* **WHAT YOU SHOULD DO**
Restate word for word the lines of the entries below, starting with the line that holds "Add to Enquiry (154, 687)" and ending with the line that holds "1. 管理組合 総合サポート (170, 141)", and no others.

Saved data entries
============

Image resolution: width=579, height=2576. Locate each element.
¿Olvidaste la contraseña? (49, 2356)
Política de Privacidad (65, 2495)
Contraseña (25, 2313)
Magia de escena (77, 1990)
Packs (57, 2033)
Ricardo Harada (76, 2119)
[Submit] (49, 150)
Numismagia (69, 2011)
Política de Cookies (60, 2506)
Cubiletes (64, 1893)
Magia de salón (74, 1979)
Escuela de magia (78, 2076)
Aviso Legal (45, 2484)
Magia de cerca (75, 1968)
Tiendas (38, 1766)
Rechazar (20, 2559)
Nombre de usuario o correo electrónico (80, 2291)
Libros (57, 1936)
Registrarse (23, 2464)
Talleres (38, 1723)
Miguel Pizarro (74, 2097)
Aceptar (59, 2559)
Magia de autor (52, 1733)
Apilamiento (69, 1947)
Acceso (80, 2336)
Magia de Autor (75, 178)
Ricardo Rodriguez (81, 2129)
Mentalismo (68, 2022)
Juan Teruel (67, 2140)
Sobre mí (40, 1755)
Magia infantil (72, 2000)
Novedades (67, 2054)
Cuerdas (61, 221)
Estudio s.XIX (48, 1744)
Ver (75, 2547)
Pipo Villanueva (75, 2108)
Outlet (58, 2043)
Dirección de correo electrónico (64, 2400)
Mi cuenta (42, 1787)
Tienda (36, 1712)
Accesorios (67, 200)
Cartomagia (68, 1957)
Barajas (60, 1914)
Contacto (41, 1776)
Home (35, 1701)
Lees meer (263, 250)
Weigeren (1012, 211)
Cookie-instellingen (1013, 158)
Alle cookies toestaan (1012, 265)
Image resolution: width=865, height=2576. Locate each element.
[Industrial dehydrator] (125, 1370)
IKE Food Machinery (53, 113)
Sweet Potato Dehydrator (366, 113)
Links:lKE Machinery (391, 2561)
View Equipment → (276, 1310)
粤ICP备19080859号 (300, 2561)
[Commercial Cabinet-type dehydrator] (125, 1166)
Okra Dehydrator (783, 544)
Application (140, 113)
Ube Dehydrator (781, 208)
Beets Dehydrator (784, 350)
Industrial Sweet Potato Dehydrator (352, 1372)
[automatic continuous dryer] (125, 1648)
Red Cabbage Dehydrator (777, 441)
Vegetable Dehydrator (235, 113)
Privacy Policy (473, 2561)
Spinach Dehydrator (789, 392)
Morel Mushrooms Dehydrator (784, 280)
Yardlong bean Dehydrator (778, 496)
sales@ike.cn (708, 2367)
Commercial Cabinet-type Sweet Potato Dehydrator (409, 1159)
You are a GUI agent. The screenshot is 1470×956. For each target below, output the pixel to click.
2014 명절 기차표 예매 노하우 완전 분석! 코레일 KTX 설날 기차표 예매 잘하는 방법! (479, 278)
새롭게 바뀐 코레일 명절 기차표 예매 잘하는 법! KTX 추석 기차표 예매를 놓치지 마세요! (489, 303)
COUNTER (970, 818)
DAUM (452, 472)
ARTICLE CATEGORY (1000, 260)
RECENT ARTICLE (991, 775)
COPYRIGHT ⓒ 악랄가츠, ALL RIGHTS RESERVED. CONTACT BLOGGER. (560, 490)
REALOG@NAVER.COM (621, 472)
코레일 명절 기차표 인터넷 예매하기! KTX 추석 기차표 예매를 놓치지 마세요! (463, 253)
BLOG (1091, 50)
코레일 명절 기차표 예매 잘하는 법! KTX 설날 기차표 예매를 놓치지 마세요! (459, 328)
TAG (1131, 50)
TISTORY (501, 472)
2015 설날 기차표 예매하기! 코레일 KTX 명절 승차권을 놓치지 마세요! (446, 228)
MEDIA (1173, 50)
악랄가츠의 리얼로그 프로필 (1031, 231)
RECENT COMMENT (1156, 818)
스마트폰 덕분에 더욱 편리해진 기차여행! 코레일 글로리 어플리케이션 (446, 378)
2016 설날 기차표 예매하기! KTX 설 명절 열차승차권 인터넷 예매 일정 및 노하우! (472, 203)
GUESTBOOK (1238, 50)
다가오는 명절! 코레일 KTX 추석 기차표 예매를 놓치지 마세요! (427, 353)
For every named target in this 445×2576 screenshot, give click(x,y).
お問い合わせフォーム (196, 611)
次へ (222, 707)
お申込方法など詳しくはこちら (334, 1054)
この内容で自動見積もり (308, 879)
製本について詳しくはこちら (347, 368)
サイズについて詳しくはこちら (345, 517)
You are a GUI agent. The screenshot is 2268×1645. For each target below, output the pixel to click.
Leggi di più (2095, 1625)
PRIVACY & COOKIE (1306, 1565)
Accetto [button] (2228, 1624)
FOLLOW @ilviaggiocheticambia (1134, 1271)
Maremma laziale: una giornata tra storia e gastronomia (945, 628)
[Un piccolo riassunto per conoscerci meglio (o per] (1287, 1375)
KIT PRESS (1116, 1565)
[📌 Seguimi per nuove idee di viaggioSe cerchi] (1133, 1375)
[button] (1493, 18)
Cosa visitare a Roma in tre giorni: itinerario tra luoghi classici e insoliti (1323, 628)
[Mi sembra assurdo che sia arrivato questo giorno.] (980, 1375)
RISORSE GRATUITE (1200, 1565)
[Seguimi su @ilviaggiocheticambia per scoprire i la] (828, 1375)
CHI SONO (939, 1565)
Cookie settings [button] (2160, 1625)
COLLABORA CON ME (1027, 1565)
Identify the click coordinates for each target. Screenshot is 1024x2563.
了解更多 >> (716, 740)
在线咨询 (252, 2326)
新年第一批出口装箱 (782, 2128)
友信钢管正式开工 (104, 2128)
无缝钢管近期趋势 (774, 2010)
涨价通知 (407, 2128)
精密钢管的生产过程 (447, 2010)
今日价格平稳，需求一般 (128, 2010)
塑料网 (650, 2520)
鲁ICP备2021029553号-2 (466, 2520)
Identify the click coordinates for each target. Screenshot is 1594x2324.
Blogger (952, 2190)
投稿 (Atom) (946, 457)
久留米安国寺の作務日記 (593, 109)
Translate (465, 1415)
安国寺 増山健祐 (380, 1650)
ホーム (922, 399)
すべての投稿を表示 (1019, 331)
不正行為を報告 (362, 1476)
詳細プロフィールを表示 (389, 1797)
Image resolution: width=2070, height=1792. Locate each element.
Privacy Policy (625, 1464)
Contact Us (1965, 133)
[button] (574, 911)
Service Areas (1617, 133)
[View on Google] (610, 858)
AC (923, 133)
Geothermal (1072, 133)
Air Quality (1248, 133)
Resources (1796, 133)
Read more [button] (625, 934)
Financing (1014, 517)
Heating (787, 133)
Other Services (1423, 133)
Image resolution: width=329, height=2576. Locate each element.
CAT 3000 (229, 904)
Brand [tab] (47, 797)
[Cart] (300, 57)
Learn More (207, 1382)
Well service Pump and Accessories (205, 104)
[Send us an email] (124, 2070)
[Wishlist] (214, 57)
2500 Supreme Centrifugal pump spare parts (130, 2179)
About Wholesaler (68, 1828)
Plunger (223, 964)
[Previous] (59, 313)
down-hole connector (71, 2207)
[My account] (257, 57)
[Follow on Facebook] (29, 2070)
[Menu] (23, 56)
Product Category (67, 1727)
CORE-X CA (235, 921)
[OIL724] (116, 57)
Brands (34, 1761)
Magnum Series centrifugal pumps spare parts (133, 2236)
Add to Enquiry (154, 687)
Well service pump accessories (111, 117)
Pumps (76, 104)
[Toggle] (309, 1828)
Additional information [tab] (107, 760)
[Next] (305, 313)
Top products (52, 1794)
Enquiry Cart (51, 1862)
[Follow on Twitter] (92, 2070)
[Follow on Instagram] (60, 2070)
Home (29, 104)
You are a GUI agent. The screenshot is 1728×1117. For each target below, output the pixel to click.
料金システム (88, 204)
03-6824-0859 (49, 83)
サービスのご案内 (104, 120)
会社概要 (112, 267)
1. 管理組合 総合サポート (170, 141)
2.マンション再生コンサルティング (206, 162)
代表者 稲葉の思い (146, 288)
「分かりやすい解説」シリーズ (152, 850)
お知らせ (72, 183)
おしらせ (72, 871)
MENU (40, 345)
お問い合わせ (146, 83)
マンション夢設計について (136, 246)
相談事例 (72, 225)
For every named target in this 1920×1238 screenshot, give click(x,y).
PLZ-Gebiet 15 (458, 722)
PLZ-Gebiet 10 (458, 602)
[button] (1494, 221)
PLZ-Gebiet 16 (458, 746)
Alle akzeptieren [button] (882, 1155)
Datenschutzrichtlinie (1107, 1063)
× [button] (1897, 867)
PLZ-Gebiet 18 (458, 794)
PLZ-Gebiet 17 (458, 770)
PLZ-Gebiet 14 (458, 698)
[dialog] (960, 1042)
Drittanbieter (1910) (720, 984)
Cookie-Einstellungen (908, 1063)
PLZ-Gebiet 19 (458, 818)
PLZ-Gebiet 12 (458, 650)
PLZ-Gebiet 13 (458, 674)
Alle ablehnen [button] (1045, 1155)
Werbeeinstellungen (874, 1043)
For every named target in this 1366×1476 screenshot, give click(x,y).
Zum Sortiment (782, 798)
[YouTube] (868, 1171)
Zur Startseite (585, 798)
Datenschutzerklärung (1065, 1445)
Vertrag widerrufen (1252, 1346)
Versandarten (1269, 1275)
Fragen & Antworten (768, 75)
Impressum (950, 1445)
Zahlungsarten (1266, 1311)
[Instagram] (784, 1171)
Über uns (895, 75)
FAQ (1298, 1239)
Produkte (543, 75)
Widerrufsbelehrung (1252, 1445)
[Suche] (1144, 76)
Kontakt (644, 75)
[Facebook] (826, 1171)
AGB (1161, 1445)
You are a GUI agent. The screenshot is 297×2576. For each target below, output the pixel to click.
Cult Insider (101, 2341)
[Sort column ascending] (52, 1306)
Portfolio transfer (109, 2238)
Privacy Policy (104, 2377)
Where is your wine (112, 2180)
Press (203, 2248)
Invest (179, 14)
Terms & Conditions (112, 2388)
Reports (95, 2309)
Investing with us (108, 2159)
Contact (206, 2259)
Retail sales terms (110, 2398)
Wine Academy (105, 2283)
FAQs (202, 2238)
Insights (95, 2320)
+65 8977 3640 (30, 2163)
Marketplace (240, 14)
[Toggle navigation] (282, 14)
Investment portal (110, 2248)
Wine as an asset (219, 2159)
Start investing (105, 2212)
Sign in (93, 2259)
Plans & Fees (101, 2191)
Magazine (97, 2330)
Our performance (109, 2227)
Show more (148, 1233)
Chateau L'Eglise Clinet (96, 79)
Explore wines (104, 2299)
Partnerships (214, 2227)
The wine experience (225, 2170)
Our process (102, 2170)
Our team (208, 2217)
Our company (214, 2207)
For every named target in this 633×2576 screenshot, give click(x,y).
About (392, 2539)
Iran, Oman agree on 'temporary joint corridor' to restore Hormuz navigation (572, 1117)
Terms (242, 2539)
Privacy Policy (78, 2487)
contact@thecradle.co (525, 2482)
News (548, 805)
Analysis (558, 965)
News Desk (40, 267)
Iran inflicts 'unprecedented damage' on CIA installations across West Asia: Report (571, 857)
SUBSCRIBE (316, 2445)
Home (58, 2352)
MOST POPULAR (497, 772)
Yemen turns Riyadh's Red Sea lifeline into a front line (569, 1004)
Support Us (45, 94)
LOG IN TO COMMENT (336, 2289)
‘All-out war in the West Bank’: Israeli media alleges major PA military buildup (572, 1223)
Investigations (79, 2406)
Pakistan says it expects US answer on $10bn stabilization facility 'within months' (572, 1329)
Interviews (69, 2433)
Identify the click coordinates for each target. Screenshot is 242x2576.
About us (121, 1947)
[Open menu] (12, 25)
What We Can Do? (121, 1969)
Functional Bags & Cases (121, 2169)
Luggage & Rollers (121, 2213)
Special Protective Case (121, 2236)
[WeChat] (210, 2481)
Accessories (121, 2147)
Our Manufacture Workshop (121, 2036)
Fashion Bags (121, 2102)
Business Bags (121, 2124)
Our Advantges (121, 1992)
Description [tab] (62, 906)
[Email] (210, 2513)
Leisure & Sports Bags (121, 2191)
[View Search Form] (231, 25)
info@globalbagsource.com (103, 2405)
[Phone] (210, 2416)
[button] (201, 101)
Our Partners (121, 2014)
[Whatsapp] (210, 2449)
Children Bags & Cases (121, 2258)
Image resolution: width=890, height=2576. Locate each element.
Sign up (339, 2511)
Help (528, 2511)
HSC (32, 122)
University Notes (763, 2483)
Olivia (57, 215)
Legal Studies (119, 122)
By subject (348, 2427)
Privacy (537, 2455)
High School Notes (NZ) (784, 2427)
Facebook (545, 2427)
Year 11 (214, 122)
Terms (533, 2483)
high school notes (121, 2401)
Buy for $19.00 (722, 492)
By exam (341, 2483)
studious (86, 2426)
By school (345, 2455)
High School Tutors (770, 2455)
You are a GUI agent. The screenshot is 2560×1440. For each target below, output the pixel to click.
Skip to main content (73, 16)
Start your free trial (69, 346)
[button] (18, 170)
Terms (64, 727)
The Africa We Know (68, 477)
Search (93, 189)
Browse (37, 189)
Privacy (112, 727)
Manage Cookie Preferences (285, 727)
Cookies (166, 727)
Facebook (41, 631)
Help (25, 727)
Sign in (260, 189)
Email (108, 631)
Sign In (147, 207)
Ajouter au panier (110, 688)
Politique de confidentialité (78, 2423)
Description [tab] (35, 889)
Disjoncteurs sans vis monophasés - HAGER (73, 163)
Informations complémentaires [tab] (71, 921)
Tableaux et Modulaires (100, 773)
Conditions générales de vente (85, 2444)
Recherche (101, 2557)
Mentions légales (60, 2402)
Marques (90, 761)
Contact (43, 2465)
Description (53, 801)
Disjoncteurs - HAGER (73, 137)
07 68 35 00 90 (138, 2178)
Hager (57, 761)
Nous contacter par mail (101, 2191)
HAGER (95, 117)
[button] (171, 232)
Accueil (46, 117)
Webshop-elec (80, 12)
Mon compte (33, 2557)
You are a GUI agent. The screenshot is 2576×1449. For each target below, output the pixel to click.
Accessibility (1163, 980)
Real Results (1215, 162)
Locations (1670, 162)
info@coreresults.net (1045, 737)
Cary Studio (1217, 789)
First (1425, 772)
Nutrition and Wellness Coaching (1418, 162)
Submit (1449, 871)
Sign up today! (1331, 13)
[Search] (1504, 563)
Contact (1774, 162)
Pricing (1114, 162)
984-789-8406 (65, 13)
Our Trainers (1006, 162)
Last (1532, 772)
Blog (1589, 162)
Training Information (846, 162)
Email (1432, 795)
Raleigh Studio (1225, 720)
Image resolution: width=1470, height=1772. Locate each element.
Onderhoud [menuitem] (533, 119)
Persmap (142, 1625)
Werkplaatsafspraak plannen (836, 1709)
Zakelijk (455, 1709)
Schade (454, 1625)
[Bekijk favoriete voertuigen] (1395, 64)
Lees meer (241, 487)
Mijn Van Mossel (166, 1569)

============

* **EXERCISE RESULT**
Add to Enquiry (154, 687)
Well service pump accessories (111, 117)
Pumps (76, 104)
[Toggle] (309, 1828)
Additional information [tab] (107, 760)
[Next] (305, 313)
Top products (52, 1794)
Enquiry Cart (51, 1862)
[Follow on Twitter] (92, 2070)
[Follow on Instagram] (60, 2070)
Home (29, 104)
You are a GUI agent. The screenshot is 1728×1117. For each target below, output the pixel to click.
料金システム (88, 204)
03-6824-0859 (49, 83)
サービスのご案内 (104, 120)
会社概要 (112, 267)
1. 管理組合 総合サポート (170, 141)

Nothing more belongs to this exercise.